Interest rates LIVE: Bank of England to announce major decision at 12pm

The Monetary Policy Committee (MPC) will meet today to determine whether the Bank of England Base Rate will change. Most experts predict the MPC will hold interest rates at 4% after sticky inflation figures and an uncertain economic outlook.
The base rate significantly impacts the cost of mortgages and loans, and influences the interest rates banks offer on savings accounts. It peaked at 5.25% in late 2023, but policymakers have reduced it to 4% in the months since as inflation dropped to more manageable levels. It’s currently rising at a pace of 3.8% - far lower than the 11% highs seen during 2022’s energy crisis, but still higher than the Bank’s 2% target. The Bank of England typically raises interest rates when inflation is high to curb spending and slow price increases.
Charlie Ambler, co-chief investment officer and partner at wealth management firm Saltus, said: “All signs point towards a hold in the base rate this week, and previous expectations of one or two further interest rate cuts this year now look unlikely.”
However, he pointed out that today’s decision could be an “opportunity” to reassure the markets that the Bank will not deviate from its long-term plan.
He said: “Ahead of November’s Budget, where the Chancellor is expected to announce further tax hikes, the Bank has an opportunity to provide certainty for investors in the interim.
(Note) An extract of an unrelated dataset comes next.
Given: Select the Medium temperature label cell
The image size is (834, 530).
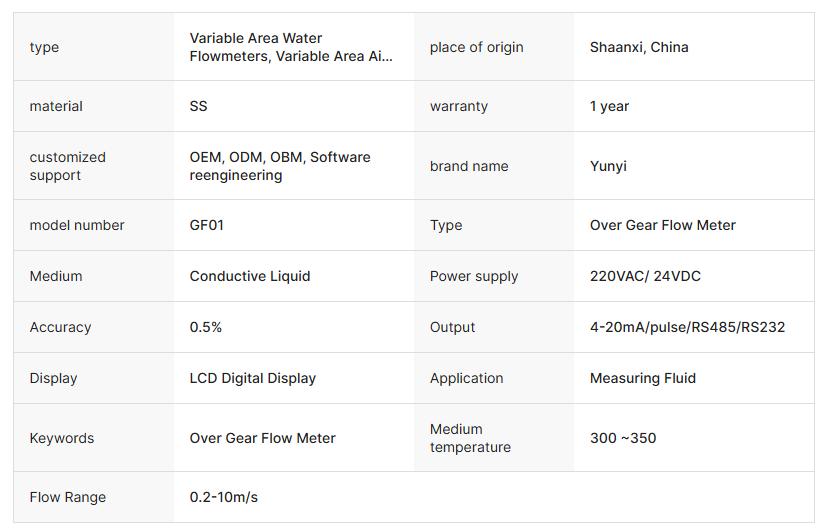Looking at the screenshot, I should (x=470, y=438).
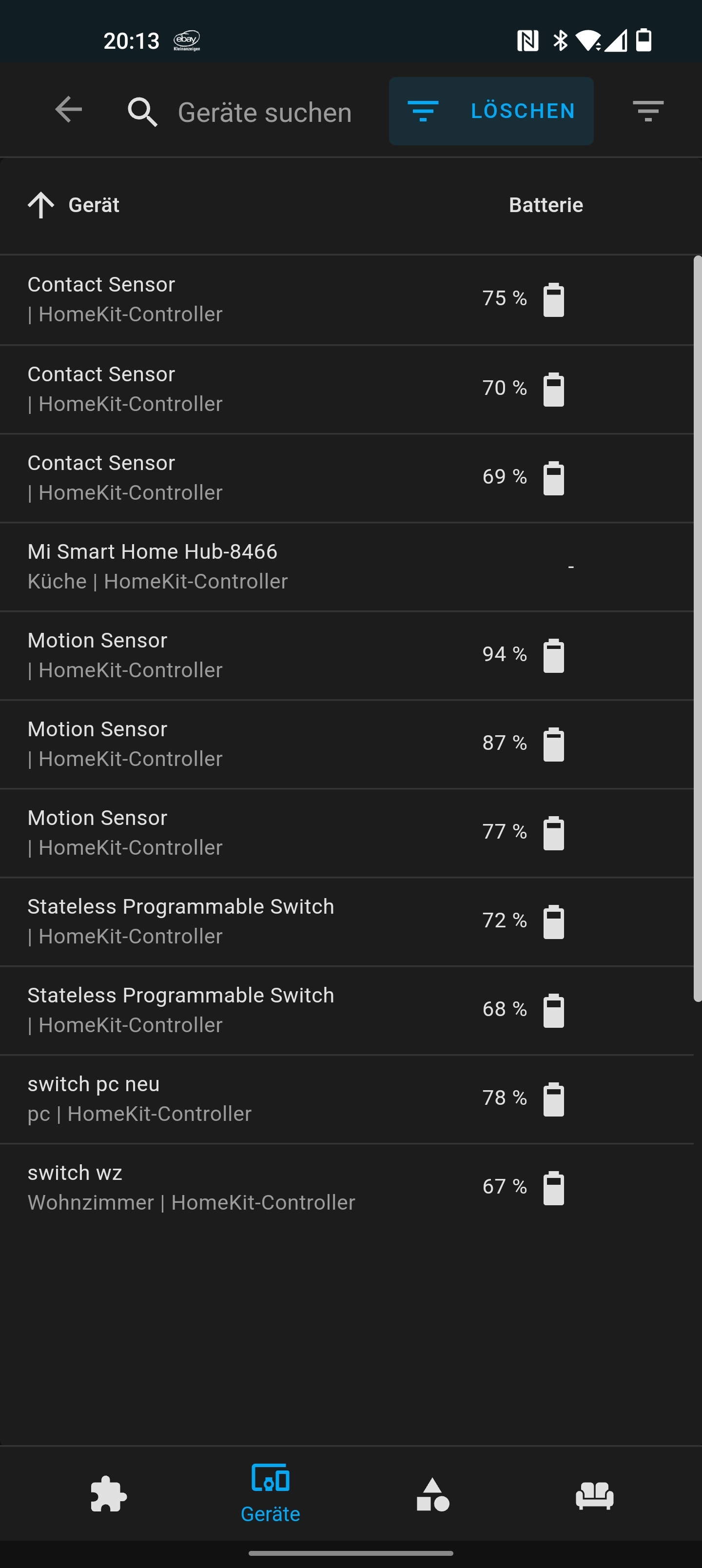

However, with inflation unlikely to return to the 2% target until the second quarter of 2027, any forward guidance will likely remain cautious.”
Others argue the country’s current economic landscape does not call for tighter monetary policy.
Tom Clougherty, executive director at the free market think tank the Institute of Economic Affairs, said: “But measured inflation can have different causes. Sometimes it is caused by bad monetary policy, as in the pandemic, when broad money growth was exceptionally high. That kind of inflation can and should be controlled by the Bank of England.
"What's happening now looks different. Rising prices are in large part being driven by Government policy in the form of higher taxes and regulatory costs, as well as long-running supply constraints. That demands a programme of economic liberalisation – not tighter monetary policy."
He added: “This persistently high inflation underlines the fact that Britain has a serious cost-of-living problem. We are paying the price for years of poor economic management in the form of lower living standards.”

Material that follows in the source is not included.